Finanziamenti piccole e medie imprese a condizioni favorevoli

di Gianni Puglisi Commenta


 Facendo leva sulla provvista della Cassa Depositi e Prestiti, sulle garanzie sul credito offerte da Sace, società leader nel settore, e su apposite convenzioni stipulate con primari istituti di credito italiani, le piccole e medie imprese del nostro Paese possono e potranno nelle prossime settimane accedere a finanziamenti aventi condizioni di erogazione favorevoli. A darne notizia è stata proprio la società Sace nel comunicare, tra l’altro, che già un plafond di finanziamenti agevolati per le piccole e medie imprese è pronto a seguito delle relative convenzioni stipulate con Iccrea Banca, con la Banca Monte dei Paschi di Siena e con Banca Sella; ma sono imminenti, ed attese per i prossimi giorni, anche le firme sulle convenzioni da stipulare con altri importanti istituti bancari.

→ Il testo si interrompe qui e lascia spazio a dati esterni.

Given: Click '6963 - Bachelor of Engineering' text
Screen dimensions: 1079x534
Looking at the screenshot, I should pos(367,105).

Il plafond di finanziamenti agevolati rientra nell’ambito dell’accordo dell’Associazione Bancaria Italiana dello scorso mese di giugno, così come previsto nel Decreto Anticrisi, e prevede in particolare l’accesso ad un plafond complessivo pari a ben otto miliardi di euro di finanziamenti a convenzioni favorevoli grazie alla possibilità per le banche di fare provvista attraverso la Cassa Depositi e Prestiti. Per quanto riguarda le convenzioni che già sono state firmate, per le piccole e medie imprese sono pronti 20 milioni di euro di finanziamenti con Banca Sella, 50 milioni con la Banca Monte dei Paschi di Siena, ed altrettanti con Iccrea Banca.

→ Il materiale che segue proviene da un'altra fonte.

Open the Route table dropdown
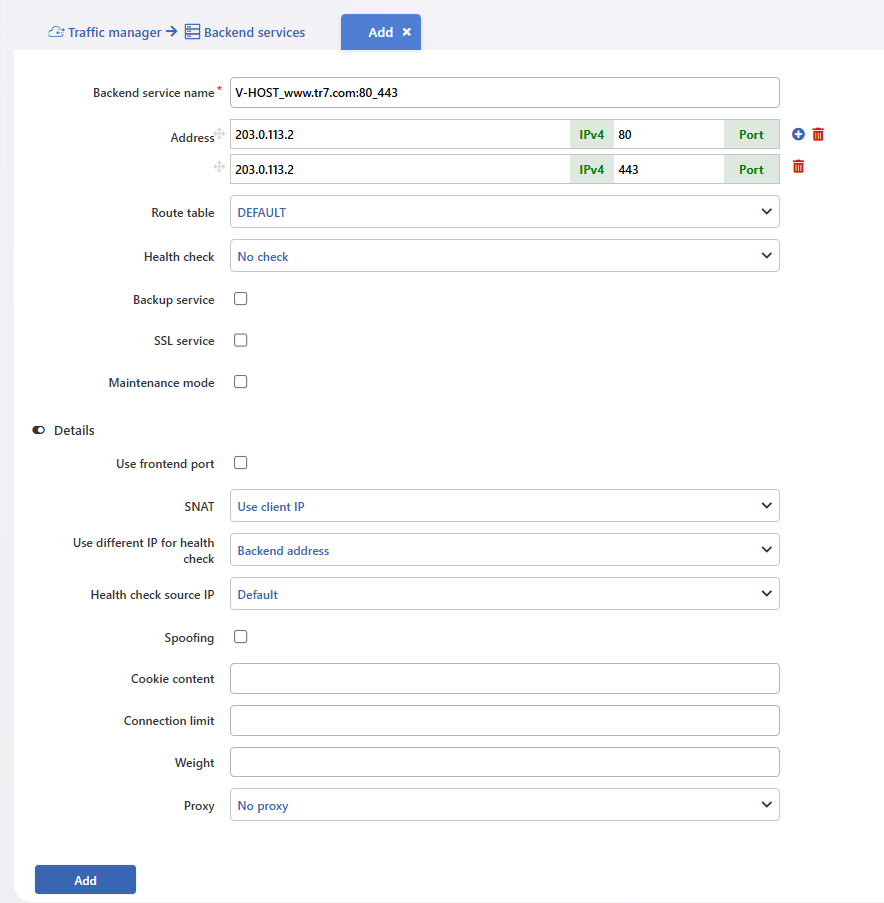This screenshot has height=903, width=884. (504, 212)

Tutti i finanziamenti erogati, inoltre, potranno essere garantiti da Sace fino ad una quota pari al 50%. Banca Sella potrà così erogare finanziamenti a condizioni favorevoli alle piccole e medie imprese negli oltre duecento sportelli in Italia, ed in particolare in Sardegna ed al Centro-Nord; Banca Monte dei Paschi di Siena potrà far leva sulle sue filiali, oltre tremila, e sulla propria rete di promotori finanziari, mentre Iccrea Banca potrà sfruttare il suo forte radicamento sul territorio, ed in particolare in ben 98 province ed oltre 2.600 comuni italiani.